As a wife, to ME, that means "I don't care enough to change the way I act, so deal with it...and btw that means I will not change at all!".
Her recent overtures maybe lost something in the translation but after she cooked you or made you some food &offered it, you said you had already eaten and left the room
and she seemed annoyed and THEN YOU said "I can't make this stuff up"!!! (???)
your wife could have written that last line b/c to ME, she made a positive gesture and b/c you blew it with your clueless reply (why not force yourself to taste it or at least make a big deal about her considerate gesture?)
but your comment about "can't make this up" bemused me. How ironic of YOU to say it, when I thought it was YOU who seemed so odd in that situation.
Your w was kind to you and you blew her off and then acted like SHE was nutty...so, how will you interact in your next r? AND what efforts have you made with your wife in the past several months OTHER than SAYING WORDS about wanting to work things out?
what have you DONE differently? I am tired so maybe that's the reason but I cannot think of one thing you are doing that is different,
other than making the most minimal sounding attempts at conversation, like asking her if she had a good day at dinner and getting the silent treatment from her, but that is not a big grand gesture on your end.
Rick we both know there's no way your w is divorcing you b/c you said the divorce word in fights "a few times" or "lost your temper 5-6 times in 25 years" (which you posted to Antlers or someone here.)
I don't buy that.
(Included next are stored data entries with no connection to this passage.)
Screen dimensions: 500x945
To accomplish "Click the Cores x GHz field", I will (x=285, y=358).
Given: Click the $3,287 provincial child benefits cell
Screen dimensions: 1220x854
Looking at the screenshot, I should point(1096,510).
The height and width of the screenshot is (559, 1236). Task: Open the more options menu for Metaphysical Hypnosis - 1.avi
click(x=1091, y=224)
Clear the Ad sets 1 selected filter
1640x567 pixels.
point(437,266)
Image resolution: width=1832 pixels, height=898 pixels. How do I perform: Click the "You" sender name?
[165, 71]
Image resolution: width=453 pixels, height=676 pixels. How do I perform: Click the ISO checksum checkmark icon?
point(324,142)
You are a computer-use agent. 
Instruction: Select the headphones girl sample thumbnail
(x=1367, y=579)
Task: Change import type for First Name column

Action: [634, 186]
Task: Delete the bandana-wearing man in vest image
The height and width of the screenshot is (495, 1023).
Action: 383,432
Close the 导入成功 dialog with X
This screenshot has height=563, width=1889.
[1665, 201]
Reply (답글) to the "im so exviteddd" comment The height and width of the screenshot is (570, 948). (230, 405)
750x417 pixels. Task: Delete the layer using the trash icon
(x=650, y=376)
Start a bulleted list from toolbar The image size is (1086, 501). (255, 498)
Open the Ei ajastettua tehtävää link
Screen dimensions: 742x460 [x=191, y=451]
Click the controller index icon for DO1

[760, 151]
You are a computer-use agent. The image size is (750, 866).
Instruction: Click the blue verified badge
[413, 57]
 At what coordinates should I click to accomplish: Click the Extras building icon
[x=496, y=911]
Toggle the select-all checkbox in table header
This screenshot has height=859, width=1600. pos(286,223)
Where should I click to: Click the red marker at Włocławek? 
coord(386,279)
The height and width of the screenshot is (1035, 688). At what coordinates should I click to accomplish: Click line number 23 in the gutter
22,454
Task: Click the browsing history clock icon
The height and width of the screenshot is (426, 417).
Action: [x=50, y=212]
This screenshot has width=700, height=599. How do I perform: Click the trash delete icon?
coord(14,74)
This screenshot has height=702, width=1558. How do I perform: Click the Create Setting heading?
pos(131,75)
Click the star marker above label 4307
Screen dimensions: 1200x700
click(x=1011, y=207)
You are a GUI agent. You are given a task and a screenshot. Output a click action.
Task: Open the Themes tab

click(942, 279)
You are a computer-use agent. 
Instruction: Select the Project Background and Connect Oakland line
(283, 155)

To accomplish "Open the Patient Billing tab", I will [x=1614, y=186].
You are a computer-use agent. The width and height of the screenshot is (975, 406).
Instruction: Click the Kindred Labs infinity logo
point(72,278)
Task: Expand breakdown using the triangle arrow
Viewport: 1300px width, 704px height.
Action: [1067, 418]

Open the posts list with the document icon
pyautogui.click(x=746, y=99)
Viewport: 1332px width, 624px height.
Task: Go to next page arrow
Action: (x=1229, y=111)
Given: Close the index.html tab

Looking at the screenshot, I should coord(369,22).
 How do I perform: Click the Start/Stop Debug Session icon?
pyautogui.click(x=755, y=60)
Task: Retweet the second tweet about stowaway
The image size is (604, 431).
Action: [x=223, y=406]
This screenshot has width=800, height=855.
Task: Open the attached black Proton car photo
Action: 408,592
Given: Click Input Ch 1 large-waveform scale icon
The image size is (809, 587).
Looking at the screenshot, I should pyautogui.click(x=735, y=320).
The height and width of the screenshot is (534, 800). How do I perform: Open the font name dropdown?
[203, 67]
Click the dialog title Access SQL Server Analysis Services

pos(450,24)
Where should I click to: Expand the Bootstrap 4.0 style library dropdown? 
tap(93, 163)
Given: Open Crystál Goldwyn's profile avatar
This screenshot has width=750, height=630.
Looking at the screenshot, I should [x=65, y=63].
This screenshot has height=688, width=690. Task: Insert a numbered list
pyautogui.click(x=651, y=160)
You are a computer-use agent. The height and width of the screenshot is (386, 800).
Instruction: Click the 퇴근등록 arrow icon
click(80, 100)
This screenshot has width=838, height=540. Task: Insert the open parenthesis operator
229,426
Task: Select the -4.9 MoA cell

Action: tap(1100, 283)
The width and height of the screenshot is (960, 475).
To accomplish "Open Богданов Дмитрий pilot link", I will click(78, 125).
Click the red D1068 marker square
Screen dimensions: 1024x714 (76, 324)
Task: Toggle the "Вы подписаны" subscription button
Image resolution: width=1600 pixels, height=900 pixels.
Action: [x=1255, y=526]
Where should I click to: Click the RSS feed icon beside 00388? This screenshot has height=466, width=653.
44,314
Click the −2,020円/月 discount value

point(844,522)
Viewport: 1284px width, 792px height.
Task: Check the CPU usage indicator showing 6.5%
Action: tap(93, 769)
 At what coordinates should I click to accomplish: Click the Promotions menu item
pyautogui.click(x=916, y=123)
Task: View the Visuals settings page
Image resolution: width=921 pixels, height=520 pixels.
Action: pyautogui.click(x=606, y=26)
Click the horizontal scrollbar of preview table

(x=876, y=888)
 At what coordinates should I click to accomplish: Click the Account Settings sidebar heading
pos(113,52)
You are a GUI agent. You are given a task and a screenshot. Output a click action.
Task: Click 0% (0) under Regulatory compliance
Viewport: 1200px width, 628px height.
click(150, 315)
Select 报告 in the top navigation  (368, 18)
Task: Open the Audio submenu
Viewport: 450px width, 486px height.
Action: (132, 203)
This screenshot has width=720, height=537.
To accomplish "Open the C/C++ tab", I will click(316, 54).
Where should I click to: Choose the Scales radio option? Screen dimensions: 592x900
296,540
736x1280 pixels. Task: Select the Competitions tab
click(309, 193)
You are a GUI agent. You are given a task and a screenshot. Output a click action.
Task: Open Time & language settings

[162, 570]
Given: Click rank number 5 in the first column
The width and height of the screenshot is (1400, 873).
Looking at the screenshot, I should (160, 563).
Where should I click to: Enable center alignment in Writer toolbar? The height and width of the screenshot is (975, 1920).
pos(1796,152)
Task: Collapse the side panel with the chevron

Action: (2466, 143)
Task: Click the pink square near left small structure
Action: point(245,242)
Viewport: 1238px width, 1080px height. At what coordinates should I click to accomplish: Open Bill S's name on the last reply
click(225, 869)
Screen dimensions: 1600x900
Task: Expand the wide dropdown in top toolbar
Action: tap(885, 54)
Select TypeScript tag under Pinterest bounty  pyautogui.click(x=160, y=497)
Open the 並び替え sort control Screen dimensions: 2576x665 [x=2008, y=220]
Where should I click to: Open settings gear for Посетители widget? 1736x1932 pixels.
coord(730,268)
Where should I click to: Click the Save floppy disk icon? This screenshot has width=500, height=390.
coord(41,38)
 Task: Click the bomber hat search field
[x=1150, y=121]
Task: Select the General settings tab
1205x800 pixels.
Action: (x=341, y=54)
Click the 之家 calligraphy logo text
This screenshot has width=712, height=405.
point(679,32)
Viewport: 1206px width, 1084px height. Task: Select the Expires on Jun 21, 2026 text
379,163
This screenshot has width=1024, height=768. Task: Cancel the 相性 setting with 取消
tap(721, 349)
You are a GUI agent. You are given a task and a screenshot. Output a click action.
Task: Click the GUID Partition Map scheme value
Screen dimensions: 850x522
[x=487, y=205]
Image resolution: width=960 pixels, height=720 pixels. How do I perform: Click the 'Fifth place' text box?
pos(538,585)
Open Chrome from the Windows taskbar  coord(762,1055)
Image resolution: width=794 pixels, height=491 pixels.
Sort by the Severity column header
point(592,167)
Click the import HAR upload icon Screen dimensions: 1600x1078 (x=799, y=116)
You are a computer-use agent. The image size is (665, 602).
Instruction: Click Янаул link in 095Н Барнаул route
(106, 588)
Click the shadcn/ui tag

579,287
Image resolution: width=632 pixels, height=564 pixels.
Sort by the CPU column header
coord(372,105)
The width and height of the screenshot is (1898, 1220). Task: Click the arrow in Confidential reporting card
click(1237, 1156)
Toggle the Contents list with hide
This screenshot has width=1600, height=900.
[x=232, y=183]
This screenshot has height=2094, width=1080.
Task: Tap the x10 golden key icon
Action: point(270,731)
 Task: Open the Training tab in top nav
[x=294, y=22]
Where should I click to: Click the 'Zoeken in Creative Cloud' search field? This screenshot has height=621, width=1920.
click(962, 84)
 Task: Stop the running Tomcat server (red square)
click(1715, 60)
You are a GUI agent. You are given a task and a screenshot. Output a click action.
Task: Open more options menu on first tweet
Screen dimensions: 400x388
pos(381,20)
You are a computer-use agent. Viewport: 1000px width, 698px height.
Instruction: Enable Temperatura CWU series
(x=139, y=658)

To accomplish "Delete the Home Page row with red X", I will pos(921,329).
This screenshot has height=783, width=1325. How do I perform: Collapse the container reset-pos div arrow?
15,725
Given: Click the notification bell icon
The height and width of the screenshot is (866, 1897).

Unless you mean you hit her, then I don't think anyonen leaves a marriage b/c of blow ups that happen every half decade.
What's with these revisions now? It's like how you skim over your lack of r's with your sons from a previous r....you never even told us that til late in the game and slipped it out as a reason for YOUR anger at your w or ex w or someone you blamed for your r with them...
which I think is NOT healthy
and you still skimp on looking at that.
Rick You are NOT learning the lessons you could be and you are issing a real opportunity this painful experience is offering you.
make the pain worth it and learn how to do better.
When you know better, you will do better.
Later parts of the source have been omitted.